2. Prepare for Dying Beard:
- 24-hour ahead sensitivity test: Mix up some of the dye and put a dot behind your ear or forearm and let it dry. If using a tint remover, put a dot of that on also. After 24 hours, wash the area off with soap and water. If you don’t see any redness or inflammation, you are probably not sensitive.
- Wash beard: Your beard should be recently washed and dried with shampoo but no conditioner. Conditioners make it harder for dyes to penetrate.
- Shave and trim: Not only will this get rid of another weekly task, but it will also let you focus on whether you’ve got the right color or not on the hairs you want to keep. Shaving will also make it easier to keep the dye off the skin around your beard.
- Apply barrier: Put a thin layer of Vaseline or mineral oil around your beard to prevent the dye from staining your skin.
- Put on gloves: Protect your hands with latex or plastic gloves.
3. Beard Dying Procedure:
- Prepare the dye: Depending on the dye you use, you may just need to take off the cap, or you may need to mix the dye with water or an oxidant. Follow the package directions for amounts. Mix just enough to cover your beard once. Most dye packages can be used for several applications.
- Apply dye to beard: Use the brush in your kit, a toothbrush, or mascara brush to apply the dye on your beard. Be careful to cover all the hairs but try to avoid getting dye on the skin.

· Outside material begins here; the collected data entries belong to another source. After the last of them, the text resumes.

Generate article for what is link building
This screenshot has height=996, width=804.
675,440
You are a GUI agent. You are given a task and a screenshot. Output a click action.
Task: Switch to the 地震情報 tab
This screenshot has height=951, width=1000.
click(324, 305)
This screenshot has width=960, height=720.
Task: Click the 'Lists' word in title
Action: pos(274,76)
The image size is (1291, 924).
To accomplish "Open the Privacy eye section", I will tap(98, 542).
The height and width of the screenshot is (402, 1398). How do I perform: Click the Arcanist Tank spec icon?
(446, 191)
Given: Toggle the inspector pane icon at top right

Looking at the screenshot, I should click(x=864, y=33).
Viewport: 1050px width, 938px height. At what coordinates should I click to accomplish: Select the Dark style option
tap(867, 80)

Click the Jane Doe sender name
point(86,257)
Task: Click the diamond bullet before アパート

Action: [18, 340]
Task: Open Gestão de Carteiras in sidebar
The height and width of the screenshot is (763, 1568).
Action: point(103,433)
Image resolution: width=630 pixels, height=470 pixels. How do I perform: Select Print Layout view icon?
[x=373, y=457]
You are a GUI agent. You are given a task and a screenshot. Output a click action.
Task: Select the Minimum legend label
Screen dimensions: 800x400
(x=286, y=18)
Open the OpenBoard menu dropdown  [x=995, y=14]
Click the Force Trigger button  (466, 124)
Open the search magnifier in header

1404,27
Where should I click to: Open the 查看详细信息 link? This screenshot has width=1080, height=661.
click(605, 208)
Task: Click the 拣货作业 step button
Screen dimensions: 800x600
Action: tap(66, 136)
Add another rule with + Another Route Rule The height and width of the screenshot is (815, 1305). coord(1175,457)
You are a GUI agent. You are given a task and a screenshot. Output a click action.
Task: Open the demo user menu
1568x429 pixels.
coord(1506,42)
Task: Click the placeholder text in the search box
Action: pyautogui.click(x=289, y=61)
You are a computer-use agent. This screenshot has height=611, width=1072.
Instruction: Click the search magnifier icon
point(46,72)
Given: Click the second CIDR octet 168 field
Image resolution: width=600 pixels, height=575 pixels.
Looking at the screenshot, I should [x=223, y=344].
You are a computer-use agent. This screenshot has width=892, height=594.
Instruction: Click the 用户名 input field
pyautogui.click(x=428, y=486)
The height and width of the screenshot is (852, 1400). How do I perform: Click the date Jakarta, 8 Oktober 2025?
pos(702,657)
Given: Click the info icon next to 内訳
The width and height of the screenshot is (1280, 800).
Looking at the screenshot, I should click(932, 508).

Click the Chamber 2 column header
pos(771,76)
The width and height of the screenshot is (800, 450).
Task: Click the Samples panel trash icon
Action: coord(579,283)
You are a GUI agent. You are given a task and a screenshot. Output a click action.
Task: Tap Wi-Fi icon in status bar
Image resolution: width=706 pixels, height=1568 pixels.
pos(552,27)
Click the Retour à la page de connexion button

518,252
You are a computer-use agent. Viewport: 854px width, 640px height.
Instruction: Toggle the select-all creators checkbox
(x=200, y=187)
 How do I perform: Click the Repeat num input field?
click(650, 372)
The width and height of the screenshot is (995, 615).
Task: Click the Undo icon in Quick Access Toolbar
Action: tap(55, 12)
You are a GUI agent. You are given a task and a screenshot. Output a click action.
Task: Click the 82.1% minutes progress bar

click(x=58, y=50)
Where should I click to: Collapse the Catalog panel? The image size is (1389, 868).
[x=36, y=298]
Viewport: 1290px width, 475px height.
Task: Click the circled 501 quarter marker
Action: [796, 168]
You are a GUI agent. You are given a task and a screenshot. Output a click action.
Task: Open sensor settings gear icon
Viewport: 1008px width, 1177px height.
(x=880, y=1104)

- Wait and Test: Look at the instructions on the dye package to see how long you should wait. Test the color after the minimum suggested time by using a paper towel or Q-tip to wipe off one section of your beard. If it isn’t dark enough, brush dye back on that section and wait another few minutes. Continue checking until your beard reaches a color you like. Keep track of the time so you’ll know how many minutes to wait when you dye again. Remember that the dye will probably fade a bit after the first couple of washings, so it is all right to have it a bit darker than you’d like at first.
- Rinse: Pour water on your beard until it runs clear. Dry with towels.
- Check Color: Not enough color? Reapply the beard dye and wait a bit longer. Too much color? Wash the beard a few times with a clarifying shampoo to strip some of the color off.
- Stains: Hopefully the barrier will mean you don’t have any stains on your face, but if you do, use a Q-tip soaked with tint remover to take it off.
Maintaining Your Dyed Beard
Sound like dying your beard is a lot of work? Luckily, keeping your colored beard in good condition isn’t too hard.
Since dyed beards tend to keep the color better when they aren’t washed too often, you may just want to rinse your beard. If you do want to wash, use a shampoo for color treated hair.
What happens when those dastardly gray roots appear? Time to apply dye again, but this time you don’t have to do the whole beard unless you think you need it. Follow the same steps as above but just put the dye on the areas that are gray. Rinse that off and you are ready to go.
After a few months, you’ll probably fall into a routine of dying that you can roll into your regular beard grooming.
And those comments you got at the beginning? After a while, everyone will get used to the new you. Better yet, if you keep it up, no one will even know when more of those gray suckers sneak up on you.